- WHAT NEEDS TO BE DONE
Word for word, repeat everything in the records below except the pictures.

- DATA SHOWN
== Segment start ==
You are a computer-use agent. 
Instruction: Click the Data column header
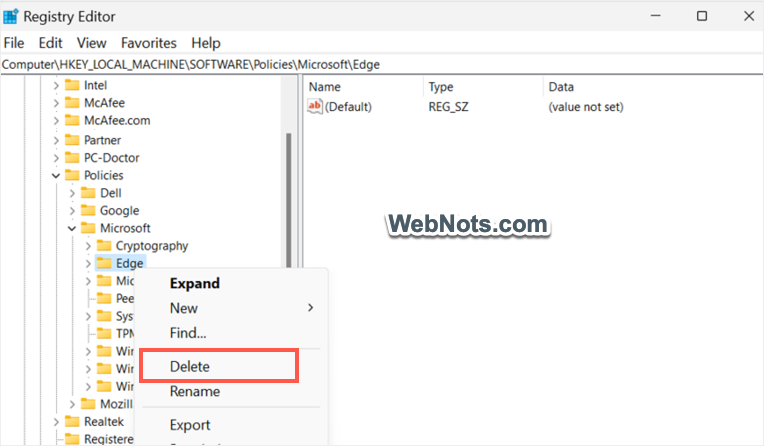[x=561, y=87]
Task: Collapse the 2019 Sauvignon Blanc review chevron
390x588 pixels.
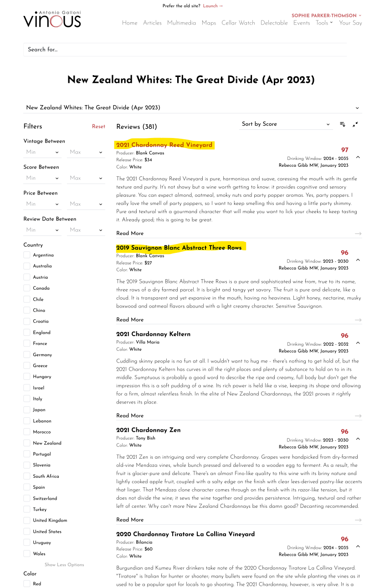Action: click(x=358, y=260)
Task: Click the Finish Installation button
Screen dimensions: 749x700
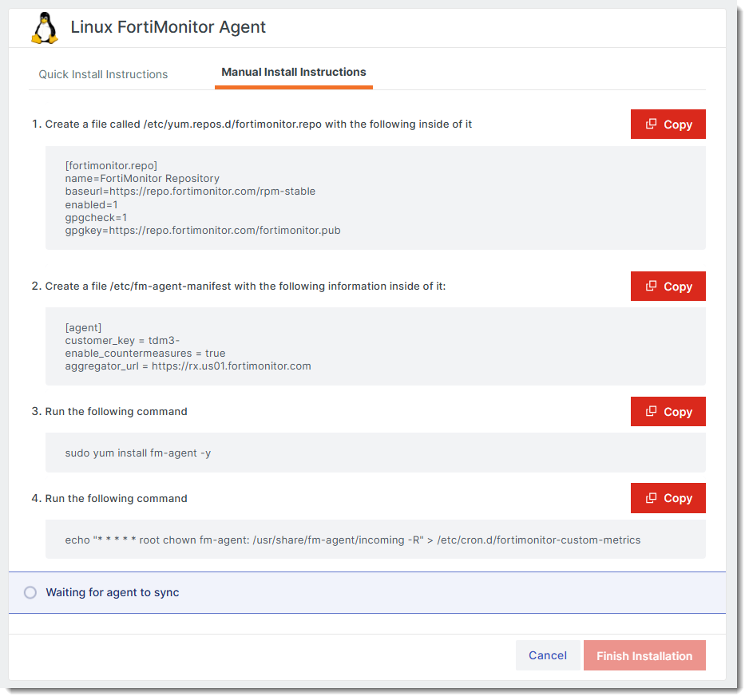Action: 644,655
== Segment end ==
- EXERCISE OUTPUT
You are a computer-use agent. 
Instruction: Click the Data column header
[x=561, y=87]
Task: Collapse the 2019 Sauvignon Blanc review chevron
390x588 pixels.
Action: click(x=358, y=260)
Task: Click the Finish Installation button
Screen dimensions: 749x700
Action: 644,655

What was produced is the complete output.